• [Required work]
**A.** Summarize the passage on Laura's season of "Survivor: Blood vs. Water" in two sentences.
**B.** Retype the passage on Laura's season of "Survivor: Blood vs. Water" between "As one of the" and "on Redemption Island.", inclusive.
**C.** List every person named in the passage on Laura's season of "Survivor: Blood vs. Water."

• [Provided text]
As one of the most popular (and perhaps unpopular) players in "Survivor" history, Rupert Boneham left some pretty big shoes for wife Laura to fill when, on the first first morning of "Survivor: Blood vs. Water," he elected to take her place on Redemption Island.
 
In a somewhat arbitrary vote, the Newbies sent Laura to Redemption, while Rupert's self-sacrifice sent Laura to play with a group of Returnees, many of whom had established relationships either from prior seasons or from the much-discussed "Survivor" Reunion Circuit.
 
In that light, Laura had a solid "Survivor" season, making it to the eve of the Merge and appearing to be an asset in challenges (sometimes) and camp-life for her tribe. Still, it was a rookie mistake that did her in, as Laura alienated her all-girl alliance by telling master-manipulator Vytas that he was being voted out next. What Laura viewed as a sign of respect and honest was interpreted as strategic weakness by her alliance and she was blindsided.

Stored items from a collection
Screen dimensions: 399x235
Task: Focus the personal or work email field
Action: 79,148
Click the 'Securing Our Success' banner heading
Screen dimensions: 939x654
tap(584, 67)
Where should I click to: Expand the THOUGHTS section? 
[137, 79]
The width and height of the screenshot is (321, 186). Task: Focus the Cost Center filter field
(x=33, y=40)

--

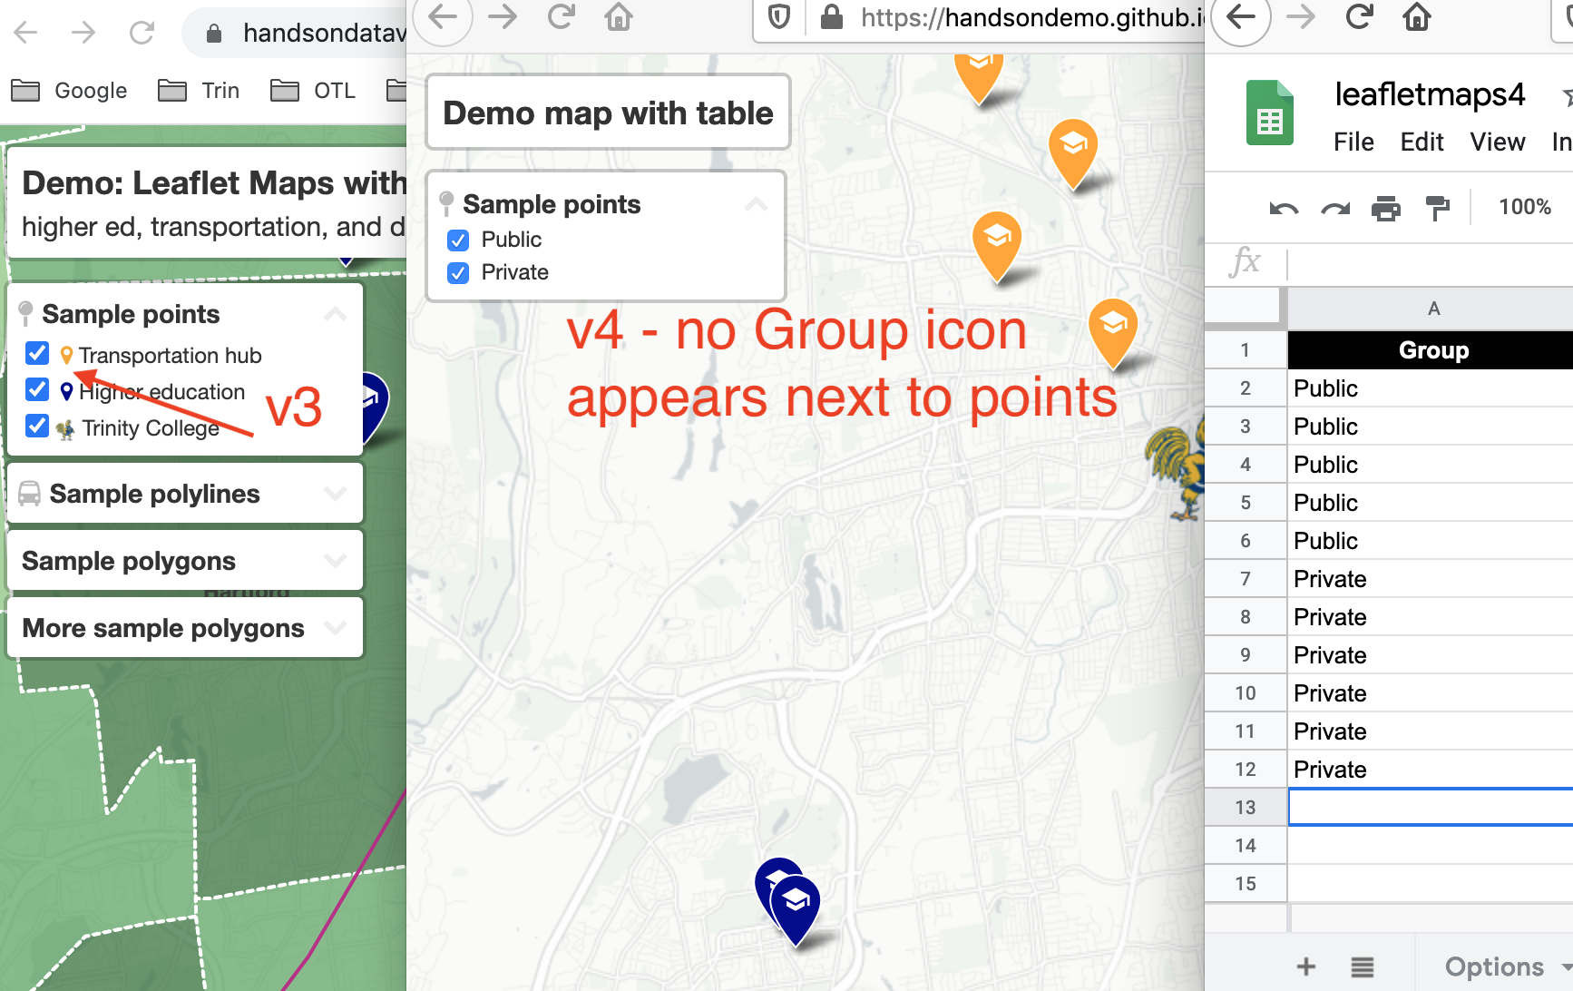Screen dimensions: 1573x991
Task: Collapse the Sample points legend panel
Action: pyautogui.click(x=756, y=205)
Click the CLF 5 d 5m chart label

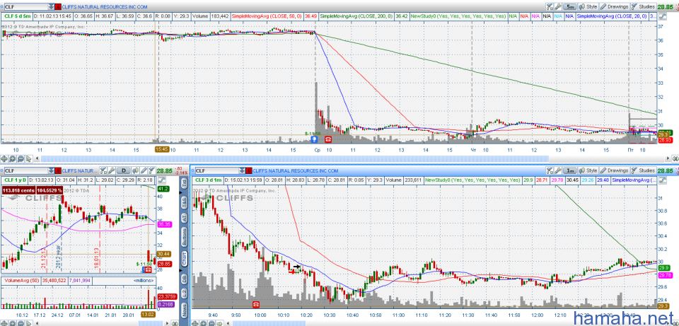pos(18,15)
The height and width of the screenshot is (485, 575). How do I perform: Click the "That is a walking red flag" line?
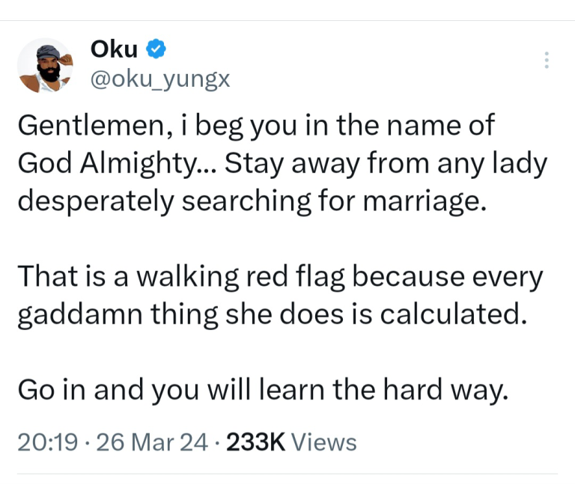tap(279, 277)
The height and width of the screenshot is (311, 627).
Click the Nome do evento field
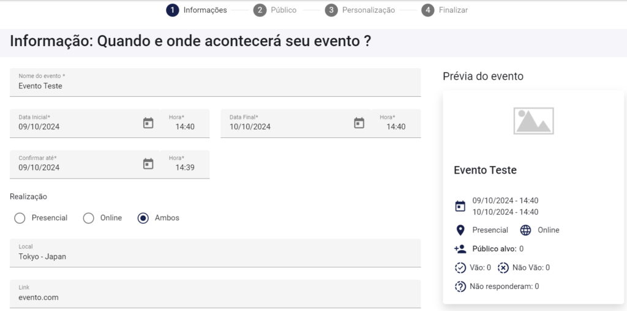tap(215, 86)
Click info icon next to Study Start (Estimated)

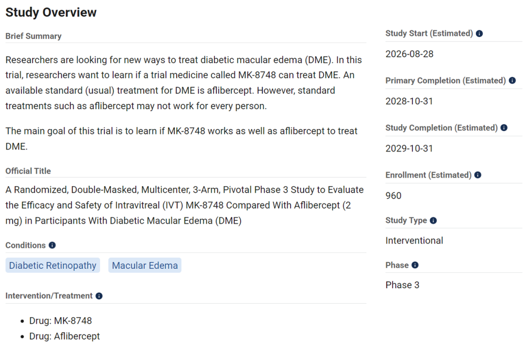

* * *

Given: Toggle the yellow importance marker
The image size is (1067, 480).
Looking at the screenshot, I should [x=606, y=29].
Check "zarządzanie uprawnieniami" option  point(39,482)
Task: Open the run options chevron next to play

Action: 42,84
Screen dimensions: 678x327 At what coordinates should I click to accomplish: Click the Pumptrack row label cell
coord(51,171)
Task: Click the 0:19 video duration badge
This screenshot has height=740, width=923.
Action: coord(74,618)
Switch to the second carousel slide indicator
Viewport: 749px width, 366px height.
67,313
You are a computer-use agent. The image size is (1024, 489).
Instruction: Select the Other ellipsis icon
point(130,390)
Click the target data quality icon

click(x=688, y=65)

• [Answers below]
**A.** On the first morning of "Survivor: Blood vs. Water," Rupert Boneham chose to take his wife Laura's place on Redemption Island, which sent her to play with a group of Returnees. Laura had a solid season and made it to the eve of the Merge, but she was blindsided after telling Vytas he was being voted out next, a move her all-girl alliance saw as strategic weakness.

**B.**
As one of the most popular (and perhaps unpopular) players in "Survivor" history, Rupert Boneham left some pretty big shoes for wife Laura to fill when, on the first first morning of "Survivor: Blood vs. Water," he elected to take her place on Redemption Island.

**C.**
Rupert Boneham
Laura
Vytas